◆ QUOTED PASSAGE:
—————

A system of survival. Basic fundamental needs for love, connection, intimacy, treated with dignity, value, to be in community, nurtured, cared for – are not met. We enter into mode of survival. I’m going to find a way to get my needs met – so I’ll do whatever I have to. I’ll make myself needed to become important. I’m going to be caregiver, meet everyone else’s needs.
How Was Codependence Developed
Through a lack of legitimate needs – mental, physical, emotional, spiritual. That lack caused us to have a feeling of abandonment, because for the first 15 years of life, children need affection and love expressed in healthy ways, including physical touch. Abandonment makes us feel inherently and irreparably worthless, which brings on shame.
So to deal with the pain, we will either try to numb ourselves with substances, check out of life through depression, or try to control others and situations so that we can obtain what we’ve never had – unconditional love and acceptance.
Who Qualifies?
◦People raised in dysfunctional family systems (chemically dependent)

—————

(Recorded data)
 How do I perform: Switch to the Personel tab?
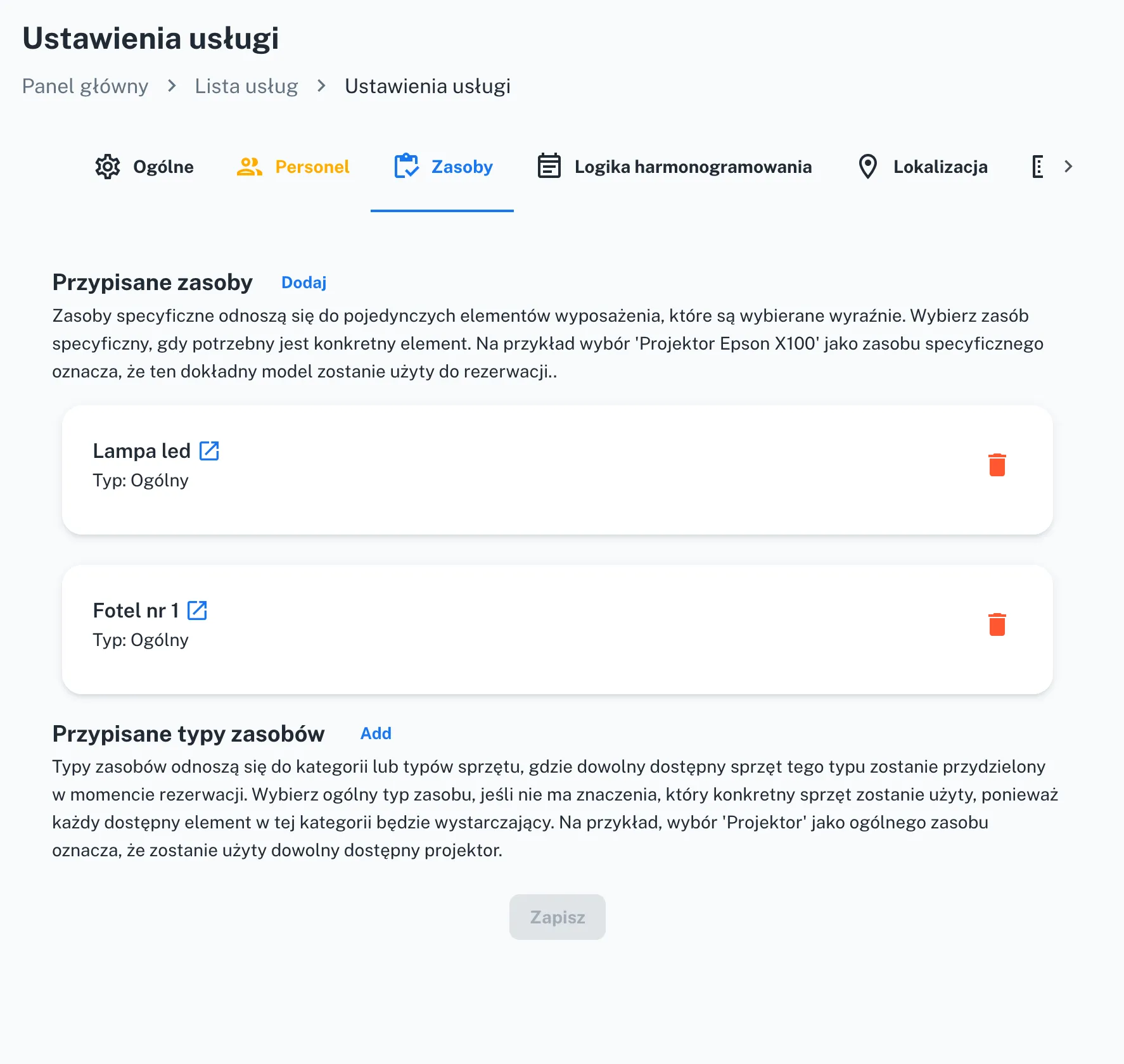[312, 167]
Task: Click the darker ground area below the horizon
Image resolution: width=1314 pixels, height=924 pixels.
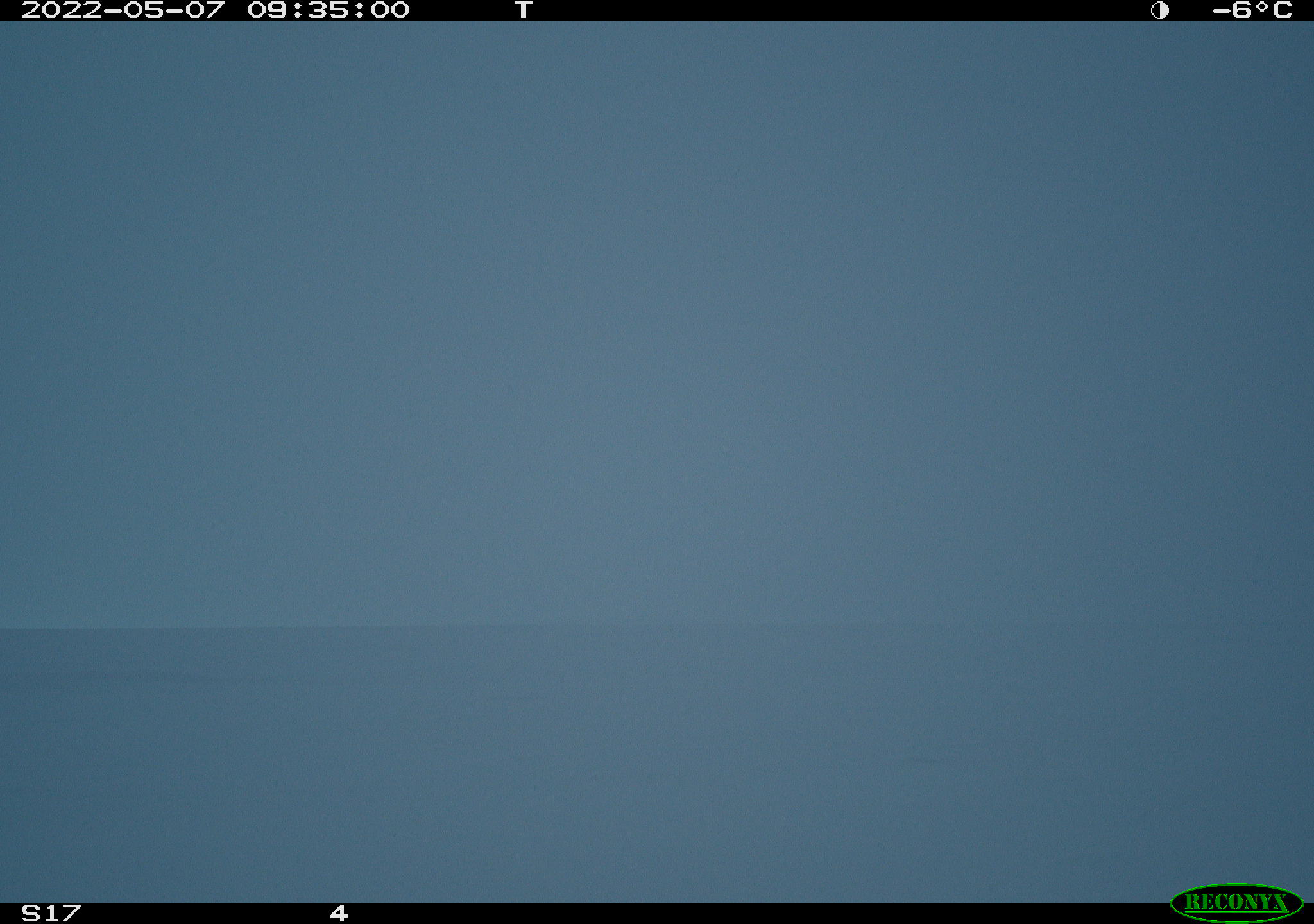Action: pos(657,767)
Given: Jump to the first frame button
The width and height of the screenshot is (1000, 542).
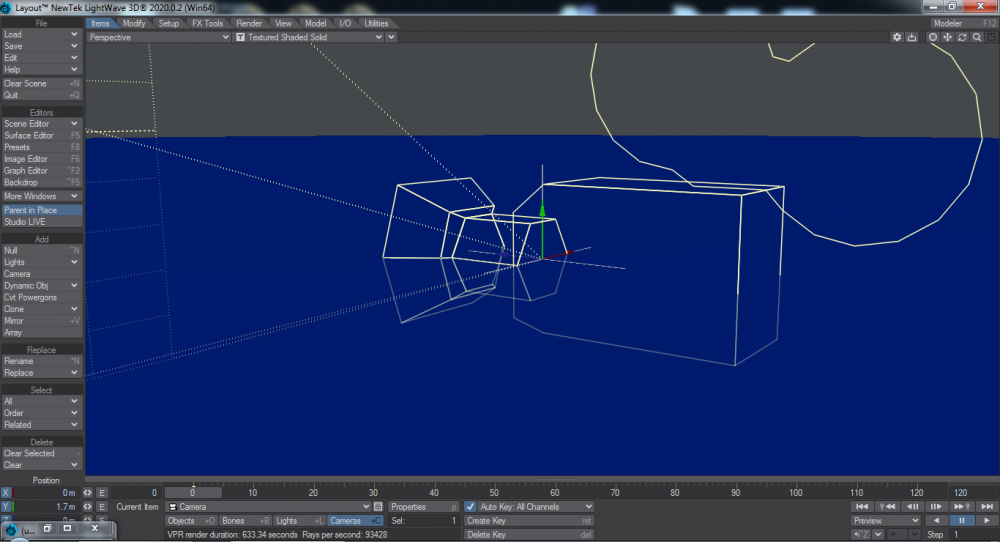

—————

◆ REQUEST 1: What four kinds of legitimate needs does the codependence passage name?
◆ REQUEST 2: Transcribe the codependence passage between "How Was Codependence" and "brings on shame.", inclusive.
◆ REQUEST 3: Pick up the codependence passage after its last line and keep writing it.
The recorded data has nothing to do with the codependence passage.

◆ EXPECTED OUTPUT 1: Mental, physical, emotional, spiritual

◆ EXPECTED OUTPUT 2:
How Was Codependence Developed
Through a lack of legitimate needs – mental, physical, emotional, spiritual. That lack caused us to have a feeling of abandonment, because for the first 15 years of life, children need affection and love expressed in healthy ways, including physical touch. Abandonment makes us feel inherently and irreparably worthless, which brings on shame.

◆ EXPECTED OUTPUT 3:
◦People raised in performance-driven family systems
◦People with unhealthy adult relationships
◦People in caregiving roles, always giving but not receiving
◦People in ministry that feel burned out
◦Chemically addicted people who have a root of codependence
◦Anyone unable to connect authentically the Spirit of God
Family Systems
Normally, there is a Stressor in the family. It could be an addict, or someone who is simply out of control. That person becomes the hub of the wheel and the family revolves around that person, either trying to control, help, fix or appease that person. They have to think about how the Stressor will react if they do or say something, so after a while, they don’t know where their life ends and another’s starts, they are so unhealthily entwined together.
John Bradshaw: Codependence is most common family illness because it happens to anyone in any dysfunctional family. There is a primary stressor consisting of:
– Drinking or work addiction;
– Hysterical control of everyone’s feelings;
– Physical or verbal violence;
– Member’s sickness or hypochondriasis;
– Parent’s early death;
– Divorce;
– Parent’s moral/religious righteousness;
– Parent’s sexual abuse;
The home becomes a fearful and insecure place. It could be erratic anger, or everyone keeping to themselves and pretending everything is ok. Everyone goes into survival mode, trying to get their needs met, so no one gives love to anyone else. No one’s needs get met, no matter how every tries. It can even become a competition as everyone vies for a parents’ love.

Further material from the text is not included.